Pedro Acosta a passé la majorité de la course à lutter contre Marc Márquez, qu’il a beaucoup observé pour s’améliorer.
Pedro Acosta a conclu un Grand Prix d’Italie difficile sur une note plus positive que prévu. En-dehors du top 10 vendredi, il était passé par la Q1 hier avant de se qualifier dixième, puis de perdre beaucoup de terrain à la fin de la course sprint pour finalement terminer neuvième. Ce dimanche, il redoutait l’usure habituelle de ses pneumatiques, et s’en est finalement bien sorti.
Cinquième durant les trois quarts de la course derrière Marc Márquez, il a tenté à de nombreuses reprises de dépasser son compatriote, sans y parvenir. Les deux hommes se sont livrés à un beau duel que le pilote KTM a très souvent perdu dès que la ligne droite arrivait, la RC16 étant clairement moins puissante que la Ducati.
Il a finalement eu le dernier mot à sept tours de l’arrivée, quand le numéro #93 a commencé à s’affaiblir physiquement. Bien que blessé, Márquez a servi de modèle à Acosta, qui a pu longuement l’observer et apprendre de lui, ce qui lui a en partie permis d’amener ses pneus pratiquement jusqu’à la fin de la course.
MARC & PEDRO SIDE BY SIDE 🥵🥵🥵#ItalianGP 🇮🇹 pic.twitter.com/XBJxF75Zjb
— MotoGP™🏁 (@MotoGP) May 31, 2026
Doublé dans les derniers tours par Fabio Di Giannantonio et Ai Ogura, avec qui il a eu un contact, le pilote espagnol a finalement terminé sixième. « On a fait de notre mieux. Vu notre mauvaise performance de vendredi, on peut être satisfaits d’une sixième place », a-t-il déclaré lors de son debriefing.
« Au moins, j’ai réussi quelques beaux dépassements. Il y en a eu de très bons et une belle bataille. C’est toujours instructif d’être derrière Marc et de voir comment un champion gère une course de différentes manières. Qu’il soit blessé ou non, il ne lâche rien. »

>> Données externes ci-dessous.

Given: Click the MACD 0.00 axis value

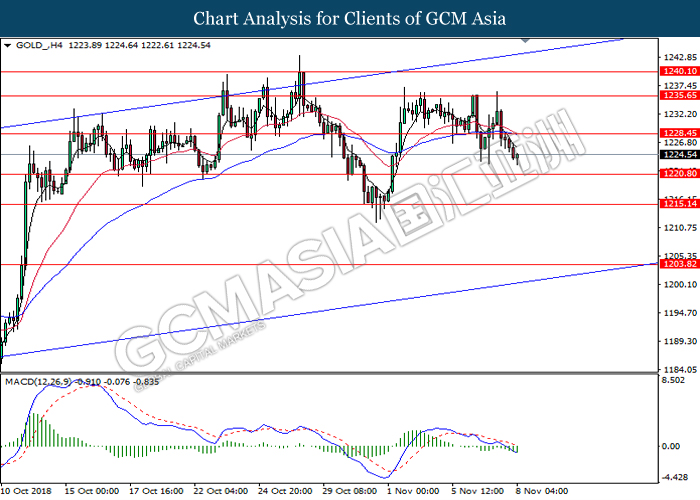Looking at the screenshot, I should click(672, 446).
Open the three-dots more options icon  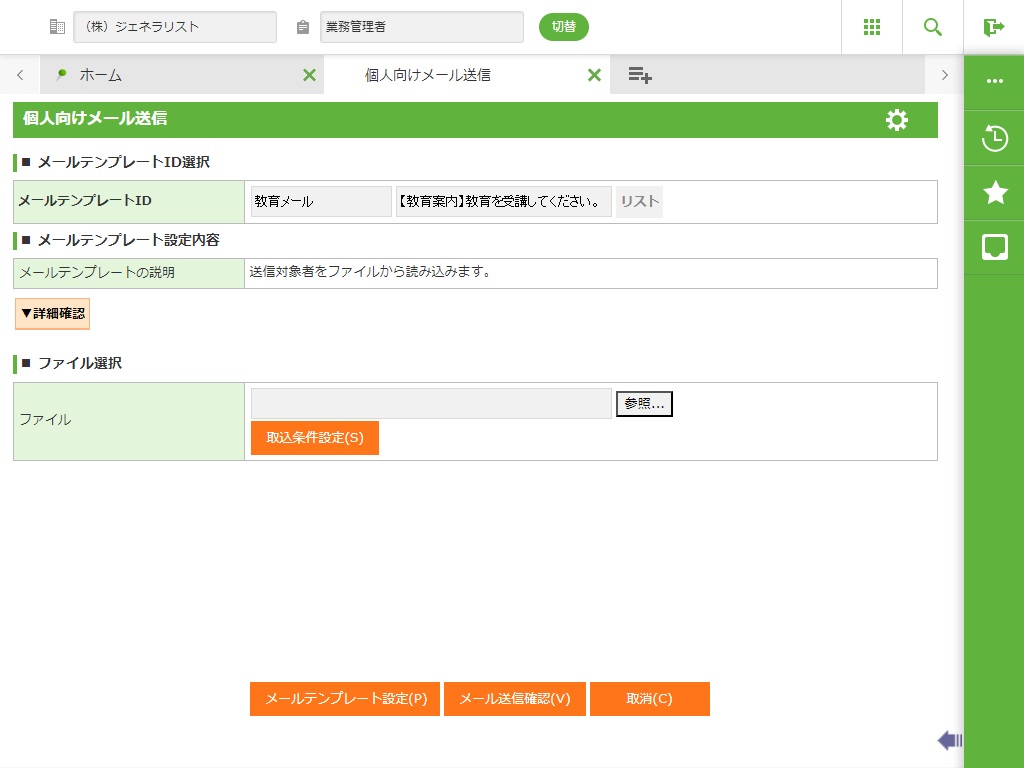coord(994,81)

« Il m’a permis de bien comprendre les trajectoires. Je freine toujours très fort, mais depuis qu’il est chez Ducati, il semble plus fluide, plus tranquille. Je pense que ça m’a aussi aidé à mieux comprendre comment économiser les pneus pour arriver au bout. C’est l’une des rares fois où j’ai plus ou moins survécu jusqu’aux trois derniers tours. C’est vrai que je suis ensuite retombé dans mes travers, mais bon, je pense qu’on peut être contents », a-t-il conclu.